At least it would be clear who has the money to back up their talk. But then
would you expect to get the features and bug fixes you hadn't paid for?
(Certainly for MATLAB they know how much money people will pay for each
toolbox. But of course Sales then focuses only on the _new_ toolboxes...)

I don't think hiring is Atlassian's problem, they have a huge team. Maybe the
problems are sitting in the too hard basket. But I don't think so. I think
someone decided features=growth and time spend fixing bugs was wasted time. So
they are always about the features for the customer they don't have yet, not
the ones they do. (And they continually screw their third party plugin
developers by implementing popular features in the core. Admittedly, generally
better integrated and with saner pricing, but eating their young nonetheless.)
The Wilt Chamberlain school of software product development.

(I'm not talking about bugs only I care about -- some of these have
_thousands_ of customers demanding a response.)

------
braindead_in
Here's a automated transcript in case you don't want to wait for the edited
one.

[https://scribie.com/transcript/26bbb21e33ff4989b9494b496cf25...](https://scribie.com/transcript/26bbb21e33ff4989b9494b496cf258402e83ee96)

------
erader
I totally agree with that sentiment, but I find it hard to swallow coming from
Intercom.

Even as their customer, I find that they don't like to solve any problem that
doesn't fit within their 'philosophy'. I've submitted countless feature
requests to no avail, and clearly they've left their customer facing teams
high & dry. I feel bad for their support staff and success teams that have
been completely disjointed from product teams.

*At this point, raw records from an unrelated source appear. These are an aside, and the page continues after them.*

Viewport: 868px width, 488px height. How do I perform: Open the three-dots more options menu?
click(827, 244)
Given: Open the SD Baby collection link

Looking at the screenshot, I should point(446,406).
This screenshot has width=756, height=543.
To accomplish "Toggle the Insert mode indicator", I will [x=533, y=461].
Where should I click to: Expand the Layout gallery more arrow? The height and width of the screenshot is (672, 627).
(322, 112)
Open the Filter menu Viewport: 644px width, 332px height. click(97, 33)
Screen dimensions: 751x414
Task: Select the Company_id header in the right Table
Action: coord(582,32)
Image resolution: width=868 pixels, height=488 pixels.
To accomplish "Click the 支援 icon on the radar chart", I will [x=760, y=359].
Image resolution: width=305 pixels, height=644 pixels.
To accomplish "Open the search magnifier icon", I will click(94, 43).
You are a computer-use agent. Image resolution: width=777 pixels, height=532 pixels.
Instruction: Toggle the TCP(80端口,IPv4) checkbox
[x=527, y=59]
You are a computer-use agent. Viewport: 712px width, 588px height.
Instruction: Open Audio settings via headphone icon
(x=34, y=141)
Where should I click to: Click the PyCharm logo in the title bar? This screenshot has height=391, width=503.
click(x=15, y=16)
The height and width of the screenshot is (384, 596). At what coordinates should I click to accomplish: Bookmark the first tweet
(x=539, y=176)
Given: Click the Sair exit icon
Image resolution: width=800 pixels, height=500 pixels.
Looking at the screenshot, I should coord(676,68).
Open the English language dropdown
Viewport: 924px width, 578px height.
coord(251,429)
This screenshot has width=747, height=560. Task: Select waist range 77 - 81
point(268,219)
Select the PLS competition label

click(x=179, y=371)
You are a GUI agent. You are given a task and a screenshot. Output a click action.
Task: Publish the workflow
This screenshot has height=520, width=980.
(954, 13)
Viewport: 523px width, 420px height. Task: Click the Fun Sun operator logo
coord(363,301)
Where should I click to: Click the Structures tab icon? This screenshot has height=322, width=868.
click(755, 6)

Intercom is my go-to example of a product that tried to re-invent the wheel,
but only came up with half of a wheel. They need to finish it. They need to
help customers solve the problems they are experiencing, which continue to
exist because some missing features don't fit the 'Intercom philosophy'.

Generally speaking for any product team, just make sure you've completed your
due diligence of making sure a problem is in fact rare and small. You'll often
be surprised at what you uncover.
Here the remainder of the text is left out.